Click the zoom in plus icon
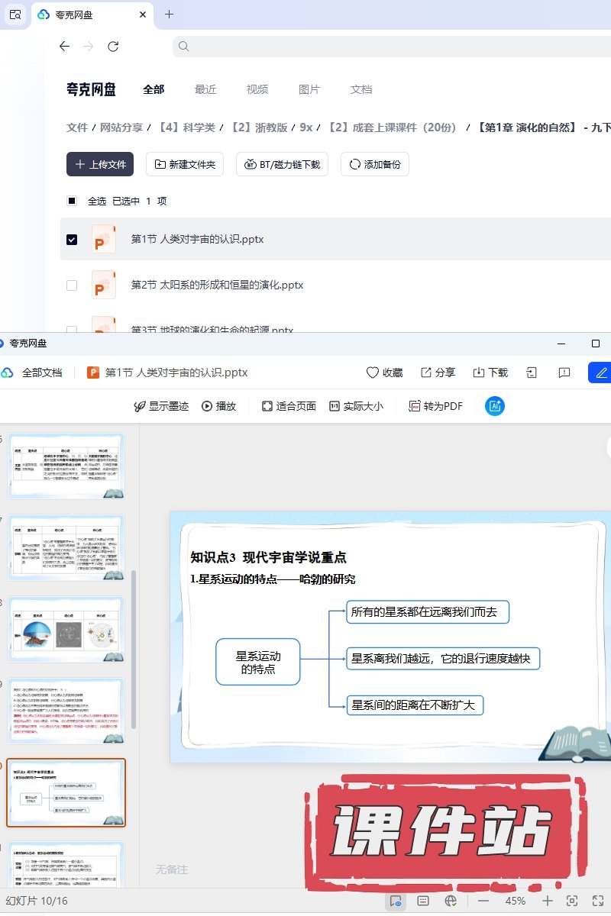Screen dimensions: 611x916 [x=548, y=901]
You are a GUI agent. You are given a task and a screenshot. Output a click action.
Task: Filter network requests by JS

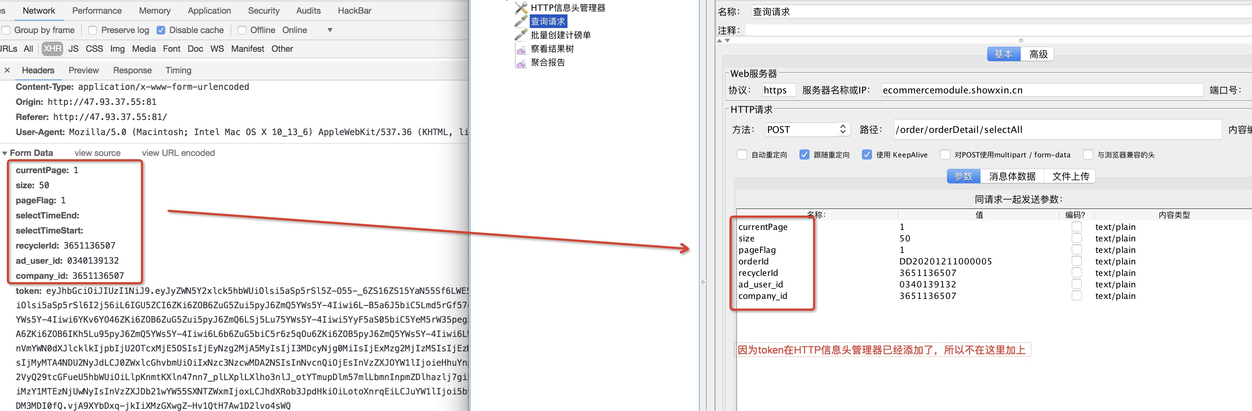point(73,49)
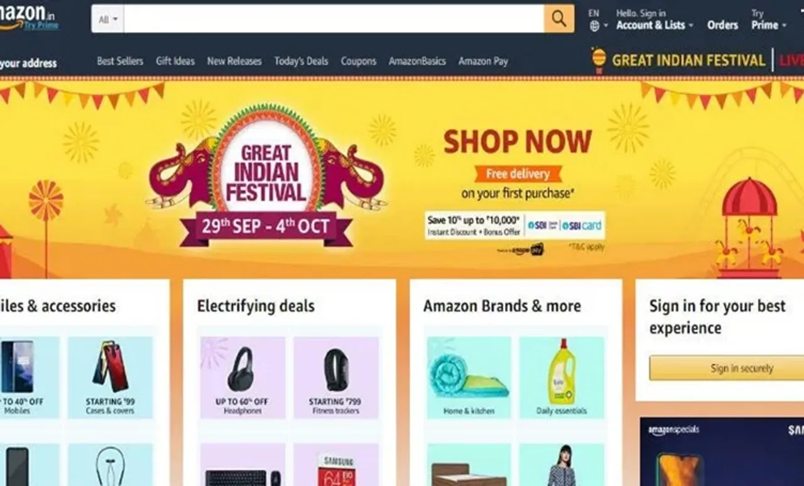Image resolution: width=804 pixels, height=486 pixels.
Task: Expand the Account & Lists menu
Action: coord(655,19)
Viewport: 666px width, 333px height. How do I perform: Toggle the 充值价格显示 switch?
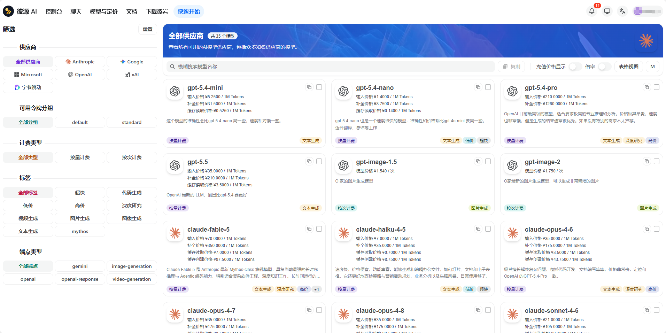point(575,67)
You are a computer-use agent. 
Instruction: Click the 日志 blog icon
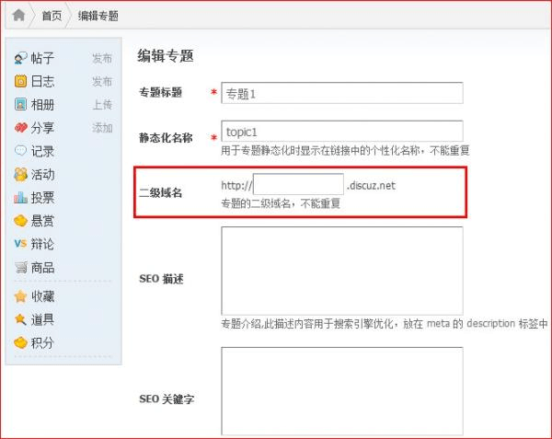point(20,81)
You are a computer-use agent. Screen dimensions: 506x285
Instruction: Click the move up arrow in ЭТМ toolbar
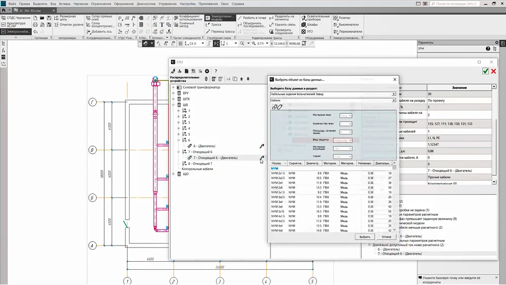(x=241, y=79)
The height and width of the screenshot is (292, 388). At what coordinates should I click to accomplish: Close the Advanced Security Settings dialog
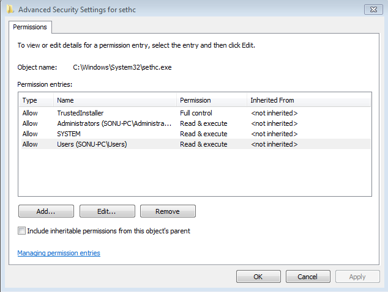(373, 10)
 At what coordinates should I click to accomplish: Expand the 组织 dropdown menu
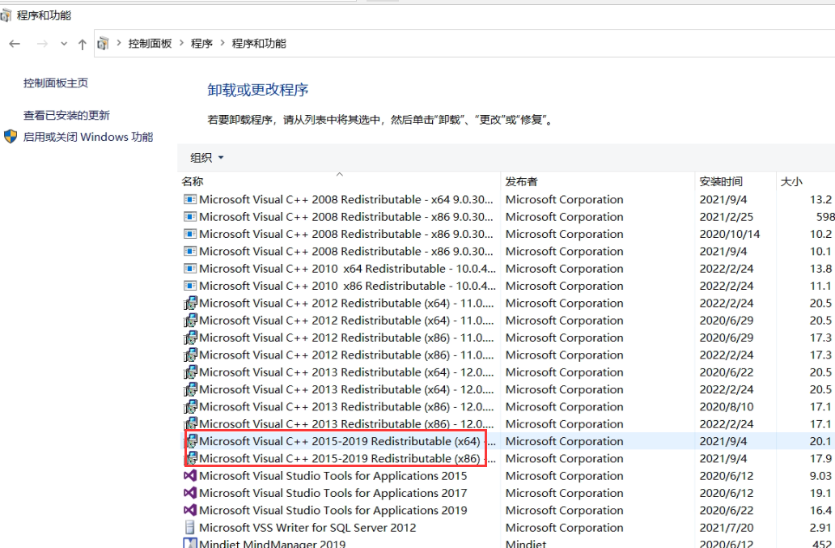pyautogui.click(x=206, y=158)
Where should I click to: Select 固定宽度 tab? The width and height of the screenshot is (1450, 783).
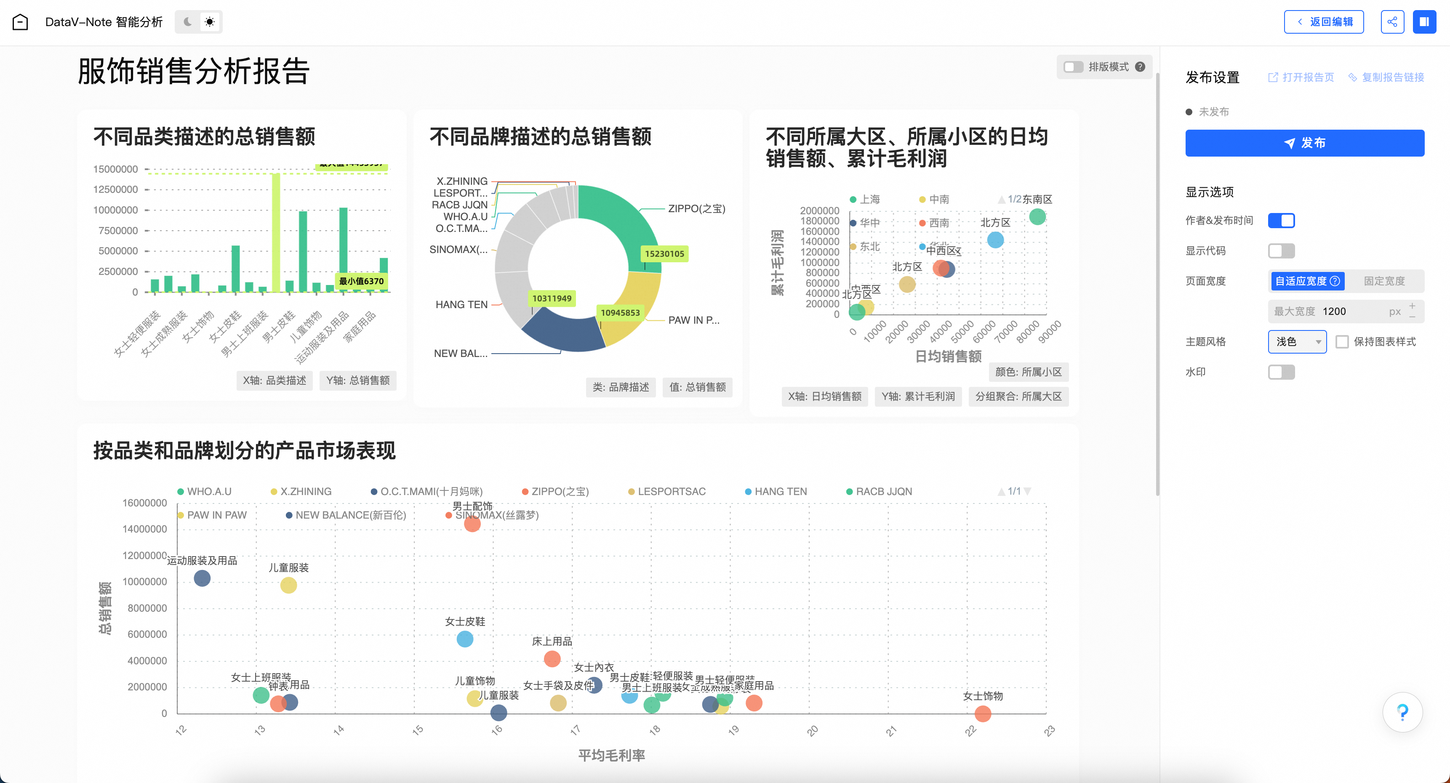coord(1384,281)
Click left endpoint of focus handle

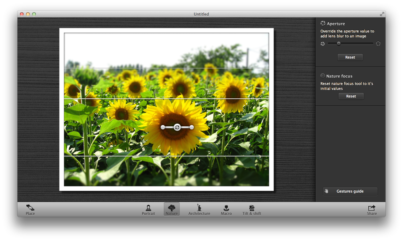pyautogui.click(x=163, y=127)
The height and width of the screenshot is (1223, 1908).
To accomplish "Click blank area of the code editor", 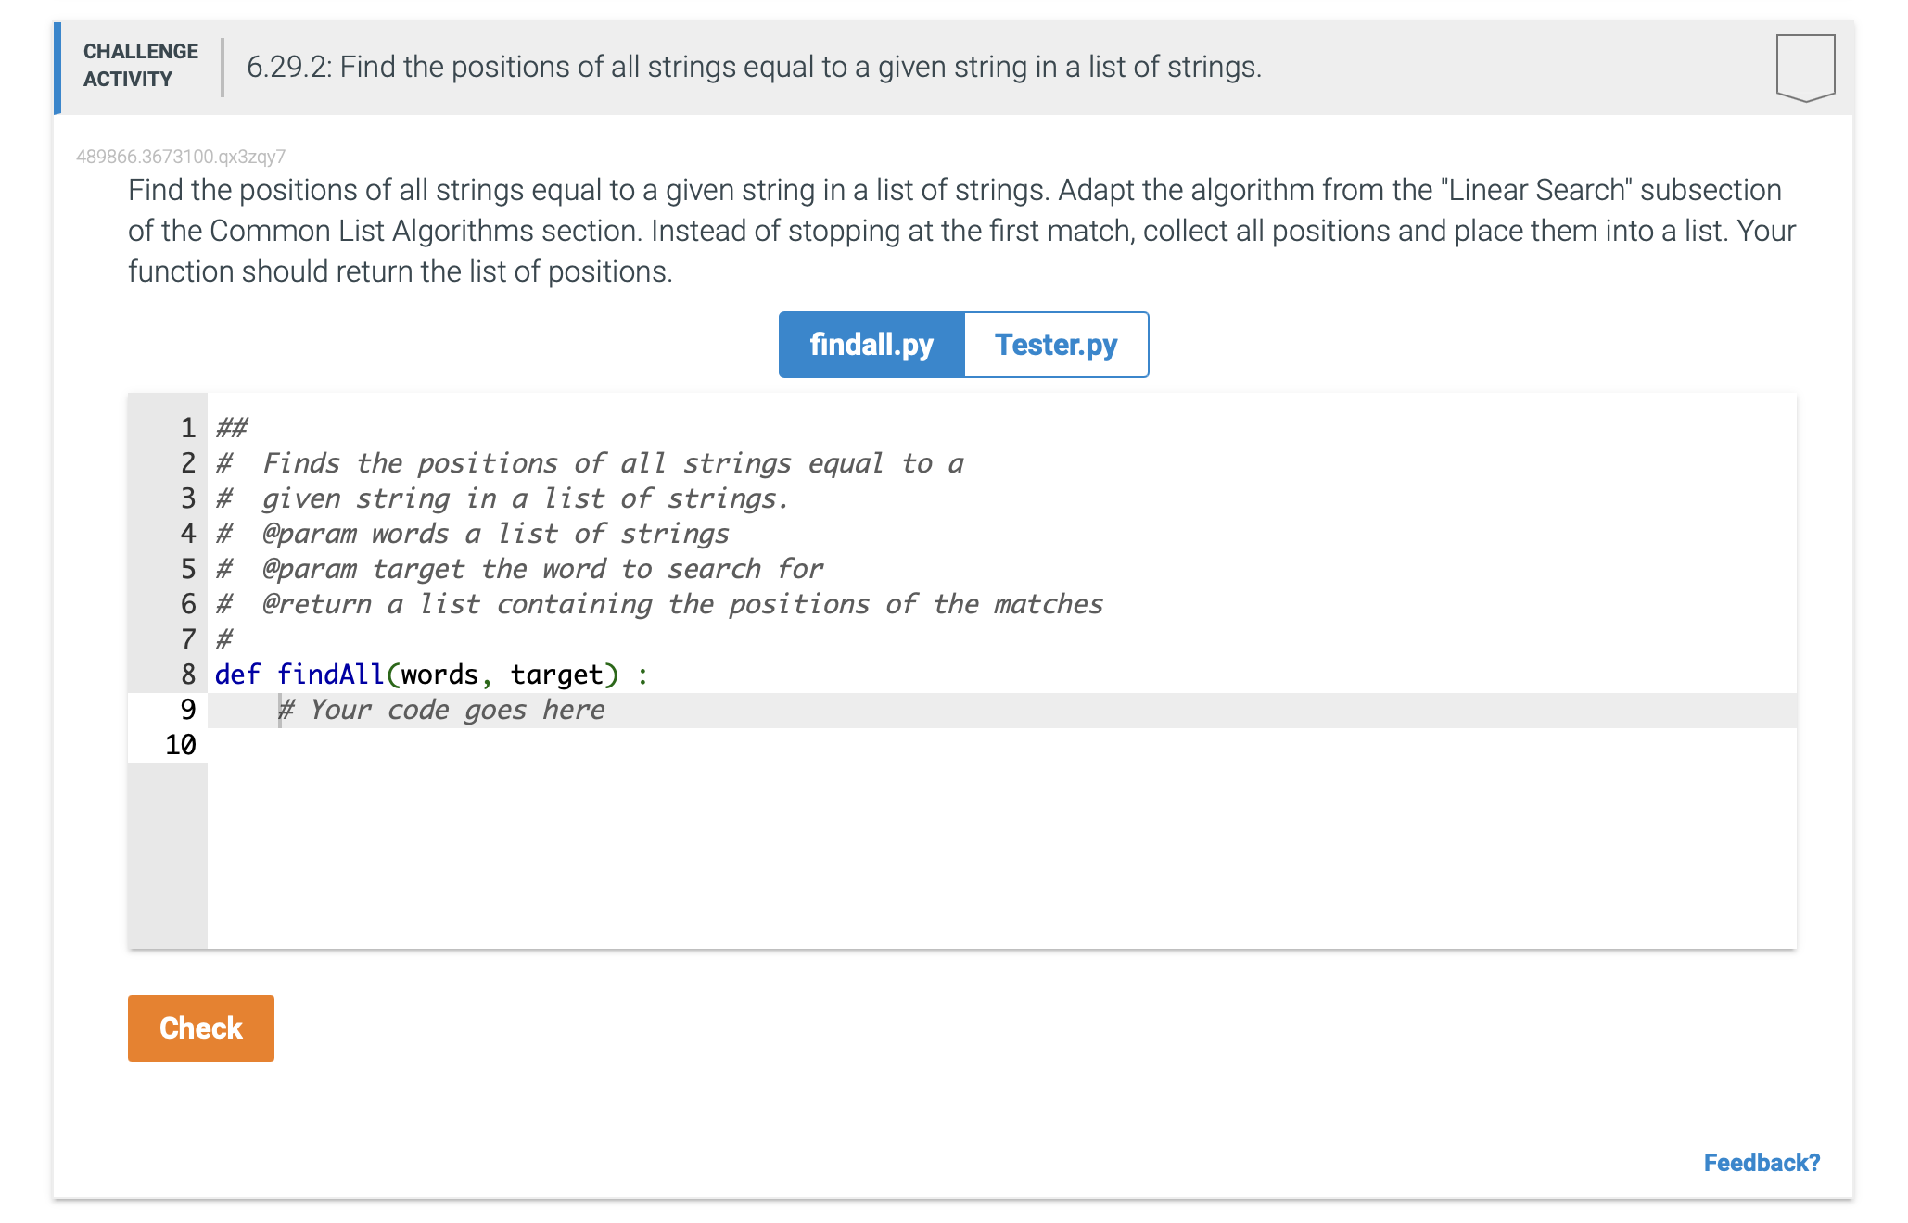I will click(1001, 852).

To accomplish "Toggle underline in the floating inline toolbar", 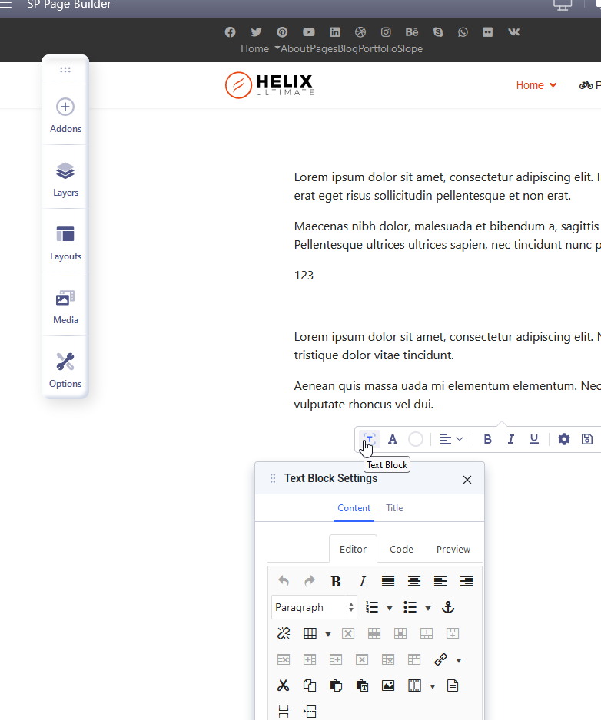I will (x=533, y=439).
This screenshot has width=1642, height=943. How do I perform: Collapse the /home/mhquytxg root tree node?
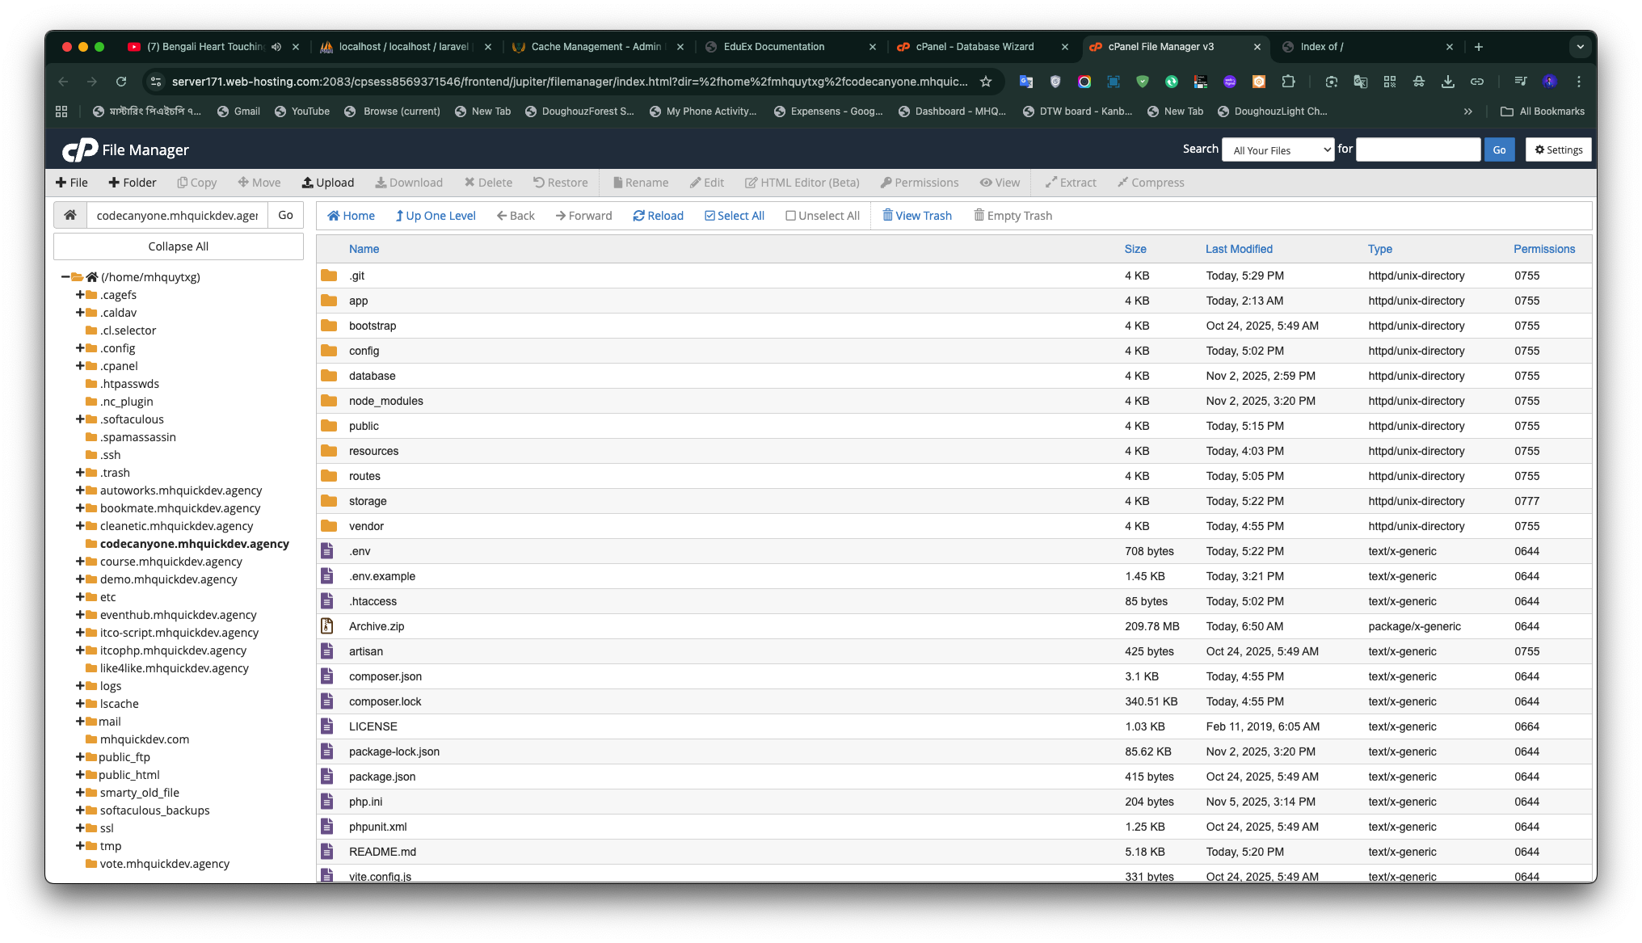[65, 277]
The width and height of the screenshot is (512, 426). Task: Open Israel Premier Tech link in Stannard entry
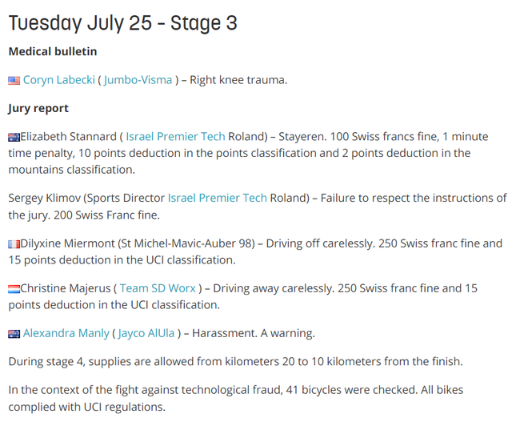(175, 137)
_ _ _ _
=== Aim of the task ===
Update everything from the line containing "The width and height of the screenshot is (512, 426)." down through the end of the material, changing "link" to "hyperlink" and keeping everything else the same. Give only those lines, without the pictures.

=== The response ===
The width and height of the screenshot is (512, 426). Task: Open Israel Premier Tech hyperlink in Stannard entry
(175, 137)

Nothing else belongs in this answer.